What some Evangelical writers insist is the biblical or natural or only structure for Christian families in reality is a response to a specific social need and changing economic conditions. This model has become envisioned as an ideal, though it was only begun by the English middle class and copied by affluent Americans. Insistence on this model has made some of those Christians who cannot pursue the limited nuclear structure feel that they cannot have a truly “Christian family”. They believe that they are only second-class, or of less value in the eyes of the church. In reality what makes a family “Christian” cannot be defined by its structure alone.

References Cited

  • Bresc. H. 1996. Europe: Town and country (thirteenth-fifteenth century). In A history of the family, vol. 1, Distant worlds, ancient worlds, ed. A. Burguiere, C. Kapisch-Zuber, M. Segalen and F. Zonabend. Cambridge: Polity.
  • Brundage, J.A. 1987. Law, sex and Christian society in medieval Europe. Chicago: University of Chicago Press.
  • Clapp, R. 1993.Families at the crossroads: Beyond traditional & modern options. Downers Grove, IL: InterVarsity Press.
  • Cody, C.A. 1983. Naming, kinship and estate dispersal: Notes on slave life on a South Carolina plantation, 1786–1833. In The domestic environment in early modern England and America, ed. M. Gordon. 3rd ed. NY: St. Martin’s.
  • Coontz, S. 1988. The social origins of private life: A history of American families, 1600–1900. NY: Verso.
  • de La Roncieere, C. 1988. Russian notables on the eve of the Renaissance. In A history of private life, vol. 2, Revelations of the medieval world, ed. G. Duby. Cambridge, MA: Harvard University Press.

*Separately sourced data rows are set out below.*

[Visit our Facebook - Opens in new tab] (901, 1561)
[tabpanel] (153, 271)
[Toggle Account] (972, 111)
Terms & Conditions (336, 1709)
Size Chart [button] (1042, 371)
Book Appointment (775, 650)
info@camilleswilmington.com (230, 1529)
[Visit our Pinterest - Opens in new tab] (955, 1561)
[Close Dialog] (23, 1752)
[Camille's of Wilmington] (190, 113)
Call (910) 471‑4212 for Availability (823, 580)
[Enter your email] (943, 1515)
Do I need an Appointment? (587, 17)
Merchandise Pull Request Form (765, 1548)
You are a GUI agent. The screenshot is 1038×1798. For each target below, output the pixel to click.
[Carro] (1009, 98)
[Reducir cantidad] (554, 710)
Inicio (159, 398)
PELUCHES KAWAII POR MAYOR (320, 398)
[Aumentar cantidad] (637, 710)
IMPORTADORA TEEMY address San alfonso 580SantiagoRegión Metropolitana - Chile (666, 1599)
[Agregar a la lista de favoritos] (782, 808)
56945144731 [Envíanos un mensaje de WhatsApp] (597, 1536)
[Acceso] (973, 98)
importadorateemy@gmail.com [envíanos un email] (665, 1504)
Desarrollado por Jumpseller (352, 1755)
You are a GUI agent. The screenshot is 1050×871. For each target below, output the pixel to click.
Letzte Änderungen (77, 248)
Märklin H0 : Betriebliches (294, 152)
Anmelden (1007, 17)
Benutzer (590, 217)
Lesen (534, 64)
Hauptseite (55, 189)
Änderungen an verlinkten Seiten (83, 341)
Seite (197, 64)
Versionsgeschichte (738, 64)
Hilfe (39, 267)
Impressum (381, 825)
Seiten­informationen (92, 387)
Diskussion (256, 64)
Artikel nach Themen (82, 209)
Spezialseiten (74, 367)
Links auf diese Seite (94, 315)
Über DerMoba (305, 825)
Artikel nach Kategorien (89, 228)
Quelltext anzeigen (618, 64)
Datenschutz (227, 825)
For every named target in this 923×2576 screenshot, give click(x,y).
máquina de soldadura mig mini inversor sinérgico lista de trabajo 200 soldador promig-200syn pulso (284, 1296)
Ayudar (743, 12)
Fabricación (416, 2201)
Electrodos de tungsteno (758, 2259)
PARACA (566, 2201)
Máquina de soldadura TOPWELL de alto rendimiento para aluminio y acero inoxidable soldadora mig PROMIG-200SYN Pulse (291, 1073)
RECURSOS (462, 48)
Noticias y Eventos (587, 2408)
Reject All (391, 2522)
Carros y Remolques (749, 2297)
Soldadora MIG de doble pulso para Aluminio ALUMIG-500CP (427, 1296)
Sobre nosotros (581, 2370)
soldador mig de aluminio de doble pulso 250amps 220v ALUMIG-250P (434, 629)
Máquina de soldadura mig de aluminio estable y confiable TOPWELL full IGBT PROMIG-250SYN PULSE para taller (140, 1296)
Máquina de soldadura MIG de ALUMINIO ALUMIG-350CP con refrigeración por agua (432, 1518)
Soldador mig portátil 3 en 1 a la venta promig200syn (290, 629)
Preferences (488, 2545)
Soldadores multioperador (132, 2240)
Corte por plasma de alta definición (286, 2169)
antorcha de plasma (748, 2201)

  • Demos, J. 1970. A little commonwealth. Oxford: Oxford University Press.
  • Dobson, J. and Bauer, G. 1990. Children at risk. Dallas: Word Books.
  • Fossier, R. 1996. The feudal era (eleventh-thirteenth century). In A history of the family, vol. 1, Distant worlds, ancient worlds. Ed. A Burguiere, et al. Cambridge: Polity.
  • Garland, D.R. 1999. Family ministry: A comprehensive guide. Downers Grove, IL: InterVarsity Press.
  • Goldscheiter, F.K and Waite, L.J. 1991. New families, no families: The transformation of the American home. Berkeley: University of California Press.
  • Hall, C. 1990. The sweet delights of home. In A history of private life, vol. 4, From the fires of revolution to the Great War, ed. M. Perrot. Cambridge MA: Belknap/Harvard University Press.
  • Hunter, J.D. 1987. Evangelicalism: The coming generation. Chicago: University of Chicago Press.
  • LaHay, Tim. 1982. The battle for the family. Old Tappan, NJ: Revell..
  • Lasch, C. 1980. The family as a haven in a heartless world. In Families in transition, ed. A. Skolnick and J.H. Skolnick. 3rd ed. Boston: Little, Brown.
  • Kain, E.L. 1990. The myth of family decline. Lexington, MA: D.C. Heath.
  • Malone, A.P. 1992. Sweet chariot: Slave family and household structures nineteenth-century Louisiana. Chapel Hill: University of North Carolina Press.
  • Quale, G.R. 1988. A history of marriage systems. Westport, CN: Greenwood.
  • Robertson, P. 1990. The new millennium. Dallas: Word Books.
  • Robinson, J. 1980. Attack on the family. Wheaton, IL: Tyndale House.
  • Wallace, A.F.C. 1978. Rockdale. NY: Norton.